Where a classical computer obeys the well understood laws of classical physics, a quantum computer is a device that harnesses physical phenomenon unique to quantum mechanics (especially quantum interference) to realize a fundamentally new mode of information processing. (3)
The first chapter, The Future in Theory, in the book, The Next Fifty years, edited by John Brockman, is contributed by Lee Smolin, a physicist who is working on the unification of the fundamental forces (4). He has discussed seven big questions, which were faced by the physicists in the 1950s (about fifty years back) and has listed seven fundamental questions which are unanswered at present. The first of these seven unanswered questions is:
“Is quantum theory true as presently formulated or will it need to be modified, either to have a sensible physical interpretation or to unify it with relativity and cosmology?”
Deliberating on this question, Smolin wrote, “At present, powerful new techniques are being developed that promise to greatly extend the regime over which the quantum theory has been experimentally tested – techniques chiefly in aid of developing quantum computers. These are macroscopic devices that use quantum effects, such as superposition and entanglement, to do computations impossible for ordinary computers.”
Theory of quantum mechanics applies to the atomic and subatomic particles. If a computer can be built on the quantum mechanical principles (logic), which produces accurate and usable results in the macroscopic world, the deterministic world governed by gravity, it may be considered as a validation of the notion for unifying the fundamental forces of nature. This is probably to which Smolin alluded in his statement.
Although the technology required for building a quantum computer is not yet fully developed, there is a great deal of optimism for its realization in the near future. In response to an interviewer’s (Filiz Peach) question, David Deutsch, one of the pioneers of the theory of quantum computer and a distinguished quantum physicist at the Centre for Quantum Computation at the Clarendon Laboratory, Oxford University, remarked, “..I am not involved in any of the experimental work, except as a spectator. I work only in the theory. I can only say that I am extremely impressed by the power of the experimental techniques that are now available. These people routinely manipulate individual atoms and individual photons, and engineer interactions between them and measure them with extraordinary precision, and they are optimistic about the possibility of building working quantum computers. At the moment the most powerful quantum computer in the world probably has 3 or 4 qubits. One would probably need several hundreds to perform any quantum computation that was useful as such,” (5).

━━━━━━

THE EXERCISE
Extract the full passage on quantum computers word for word, with nothing left out or changed. The records that follow were taken from a separate source.

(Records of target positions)
━━━━━━

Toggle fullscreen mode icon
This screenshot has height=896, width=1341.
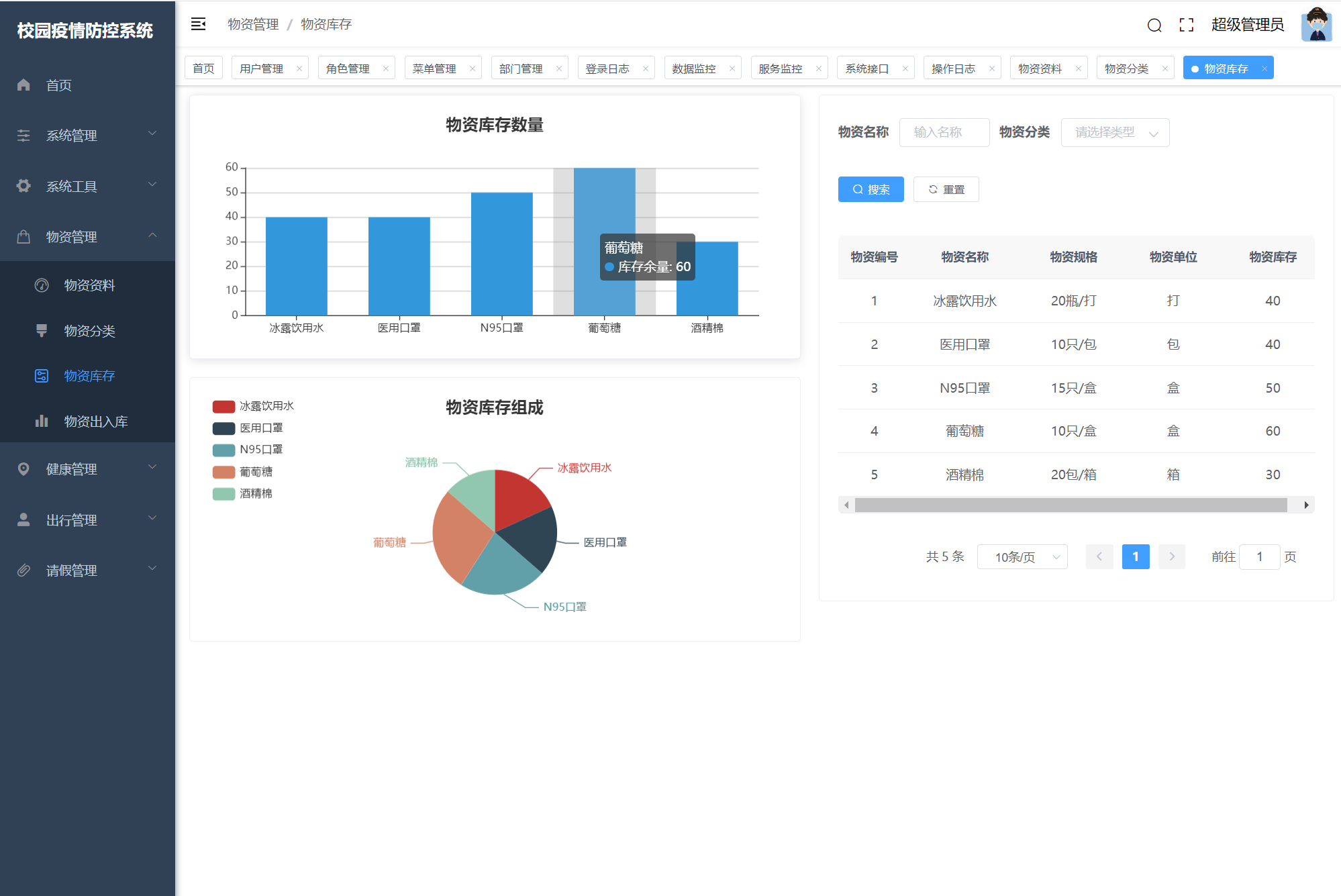tap(1186, 25)
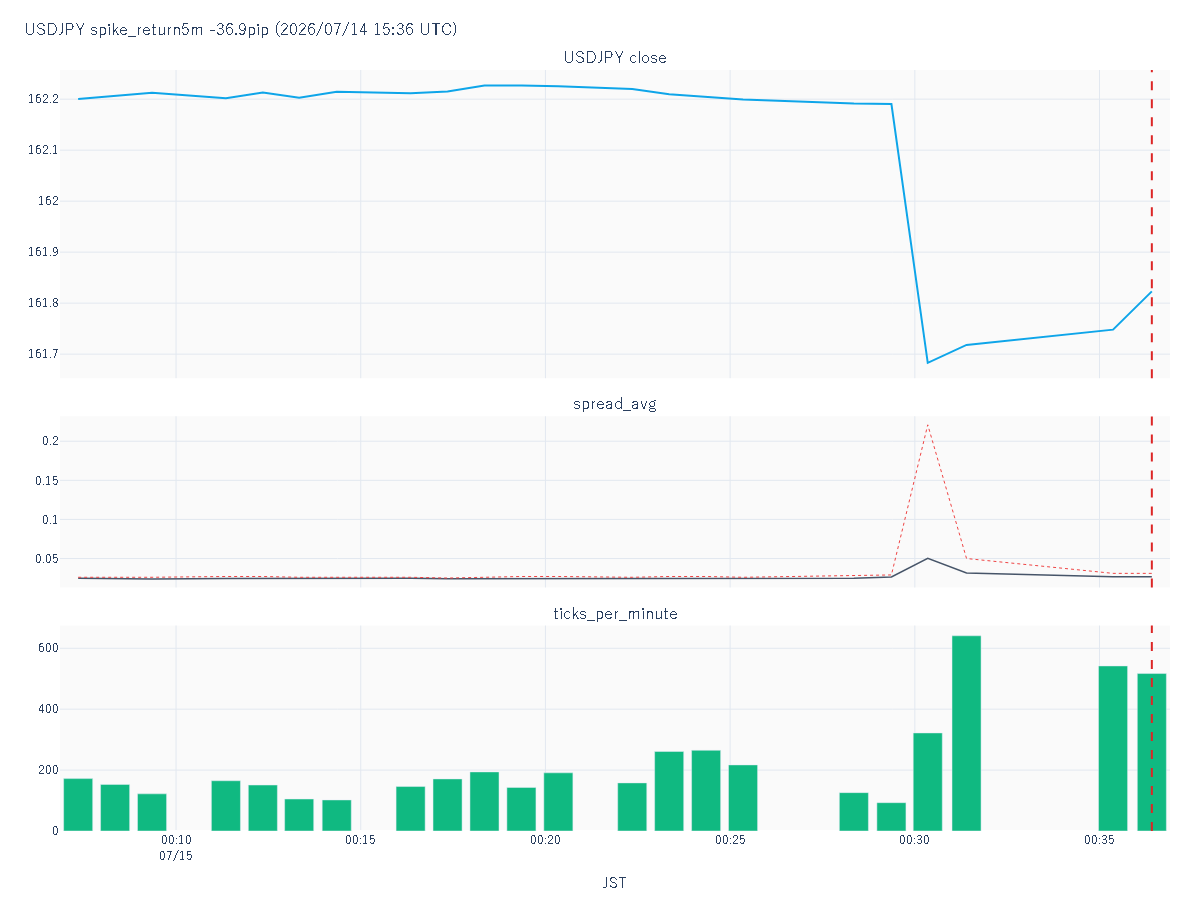1200x900 pixels.
Task: Click the first green bar on the left
Action: point(78,804)
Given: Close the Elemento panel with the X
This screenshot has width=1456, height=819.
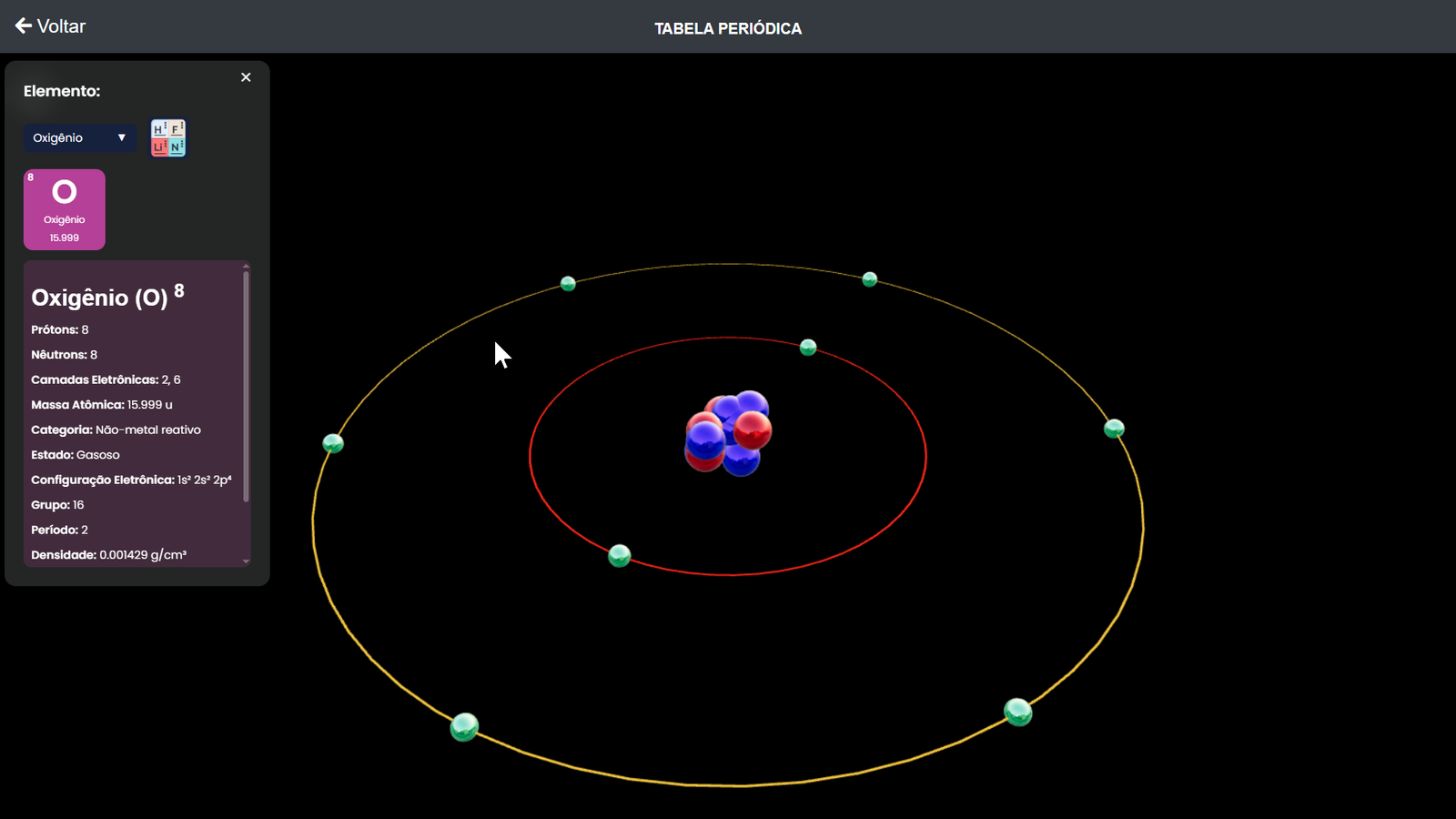Looking at the screenshot, I should pos(246,77).
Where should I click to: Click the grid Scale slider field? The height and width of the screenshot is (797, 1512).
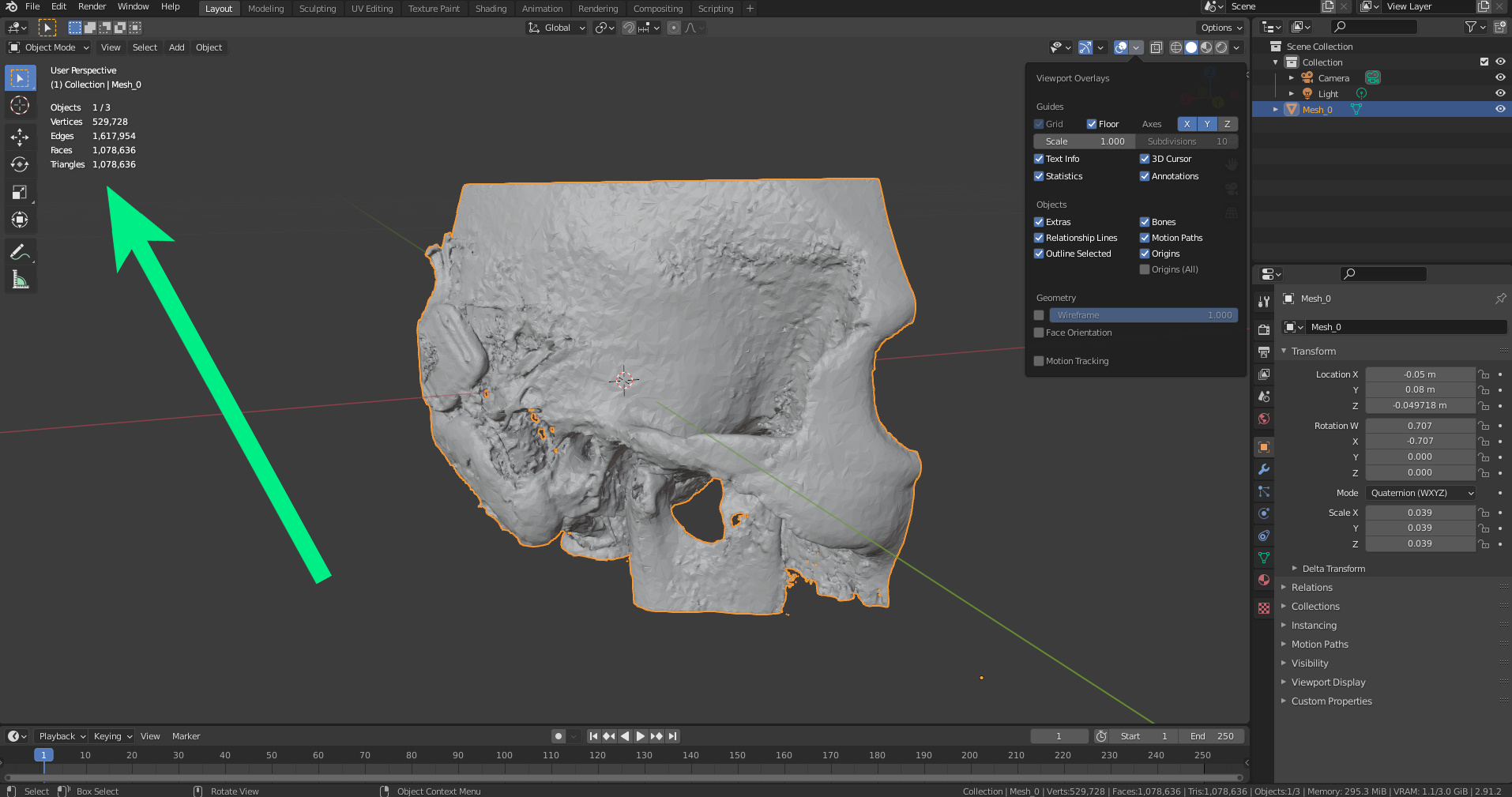pyautogui.click(x=1084, y=141)
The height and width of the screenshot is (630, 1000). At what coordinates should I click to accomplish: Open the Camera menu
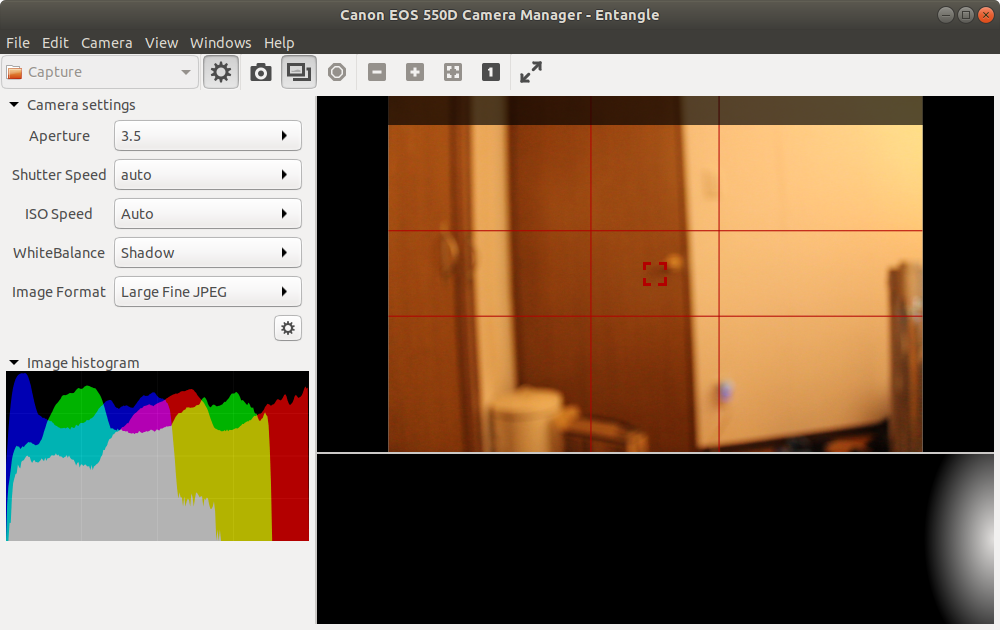point(106,42)
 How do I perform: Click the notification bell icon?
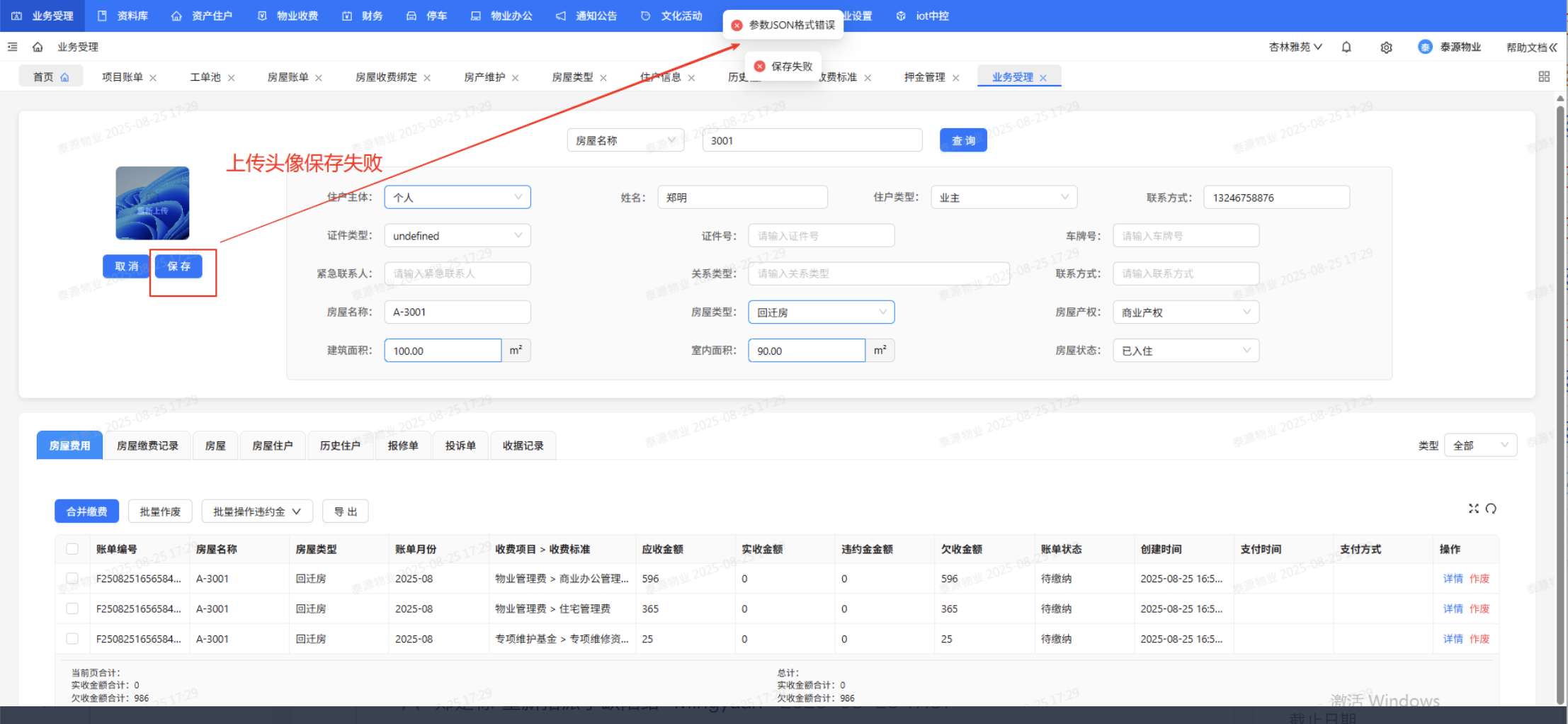(x=1346, y=47)
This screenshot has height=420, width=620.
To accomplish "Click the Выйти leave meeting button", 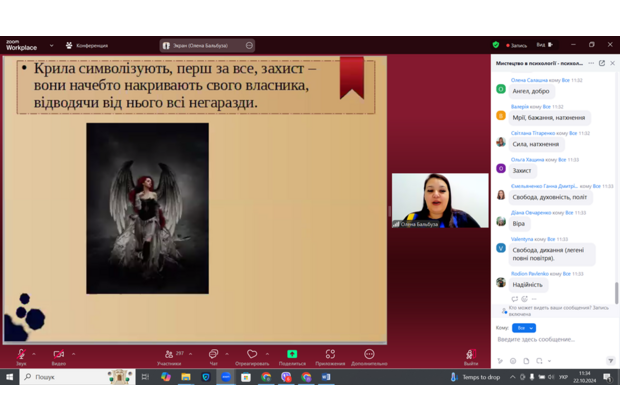I will click(471, 355).
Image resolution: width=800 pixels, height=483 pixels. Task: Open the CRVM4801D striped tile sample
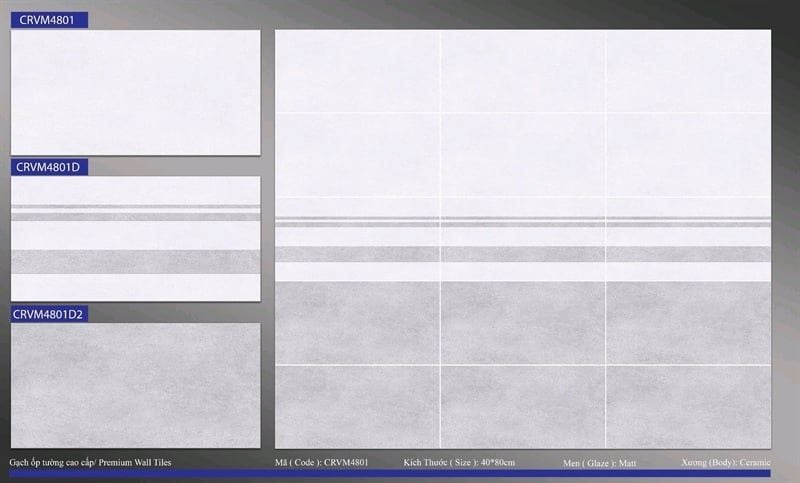click(x=136, y=239)
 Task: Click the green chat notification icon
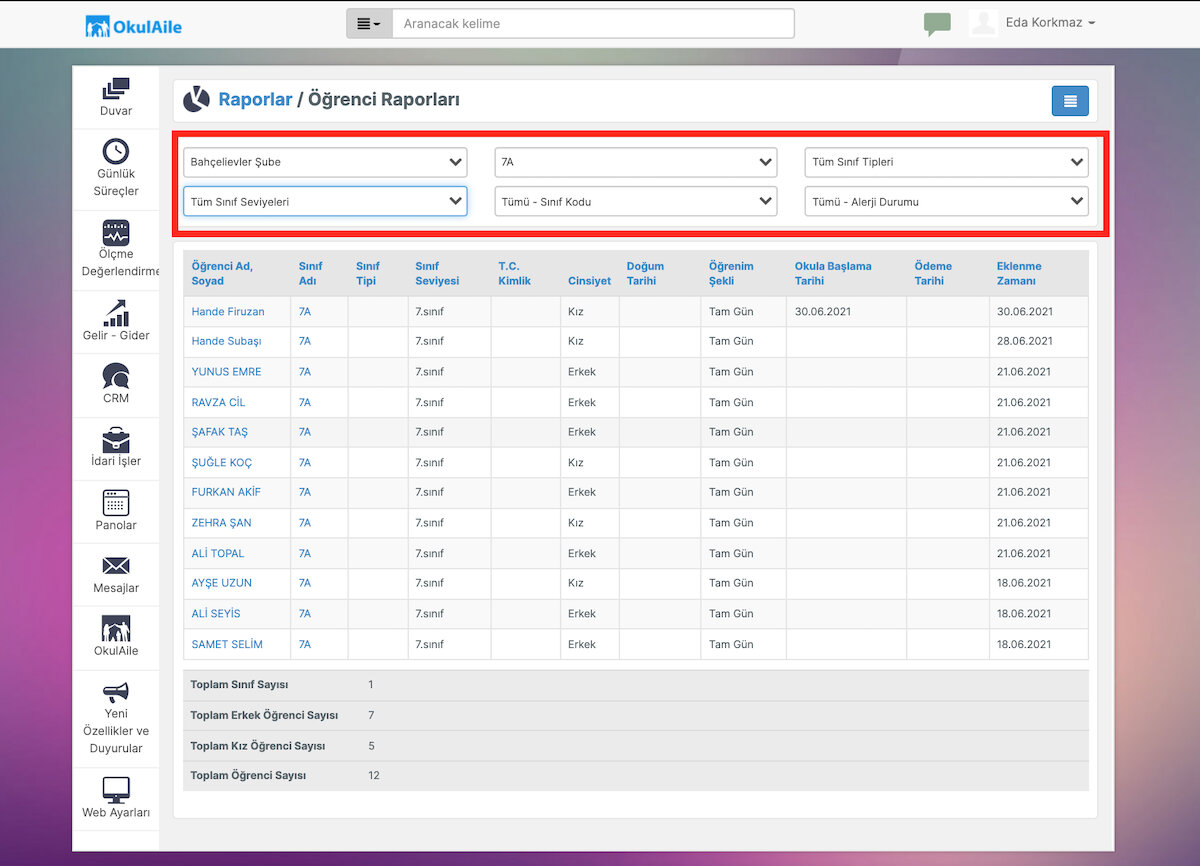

━━━━━━

EXPECTED OUTPUT
Where a classical computer obeys the well understood laws of classical physics, a quantum computer is a device that harnesses physical phenomenon unique to quantum mechanics (especially quantum interference) to realize a fundamentally new mode of information processing. (3)
The first chapter, The Future in Theory, in the book, The Next Fifty years, edited by John Brockman, is contributed by Lee Smolin, a physicist who is working on the unification of the fundamental forces (4). He has discussed seven big questions, which were faced by the physicists in the 1950s (about fifty years back) and has listed seven fundamental questions which are unanswered at present. The first of these seven unanswered questions is:
“Is quantum theory true as presently formulated or will it need to be modified, either to have a sensible physical interpretation or to unify it with relativity and cosmology?”
Deliberating on this question, Smolin wrote, “At present, powerful new techniques are being developed that promise to greatly extend the regime over which the quantum theory has been experimentally tested – techniques chiefly in aid of developing quantum computers. These are macroscopic devices that use quantum effects, such as superposition and entanglement, to do computations impossible for ordinary computers.”
Theory of quantum mechanics applies to the atomic and subatomic particles. If a computer can be built on the quantum mechanical principles (logic), which produces accurate and usable results in the macroscopic world, the deterministic world governed by gravity, it may be considered as a validation of the notion for unifying the fundamental forces of nature. This is probably to which Smolin alluded in his statement.
Although the technology required for building a quantum computer is not yet fully developed, there is a great deal of optimism for its realization in the near future. In response to an interviewer’s (Filiz Peach) question, David Deutsch, one of the pioneers of the theory of quantum computer and a distinguished quantum physicist at the Centre for Quantum Computation at the Clarendon Laboratory, Oxford University, remarked, “..I am not involved in any of the experimental work, except as a spectator. I work only in the theory. I can only say that I am extremely impressed by the power of the experimental techniques that are now available. These people routinely manipulate individual atoms and individual photons, and engineer interactions between them and measure them with extraordinary precision, and they are optimistic about the possibility of building working quantum computers. At the moment the most powerful quantum computer in the world probably has 3 or 4 qubits. One would probably need several hundreds to perform any quantum computation that was useful as such,” (5).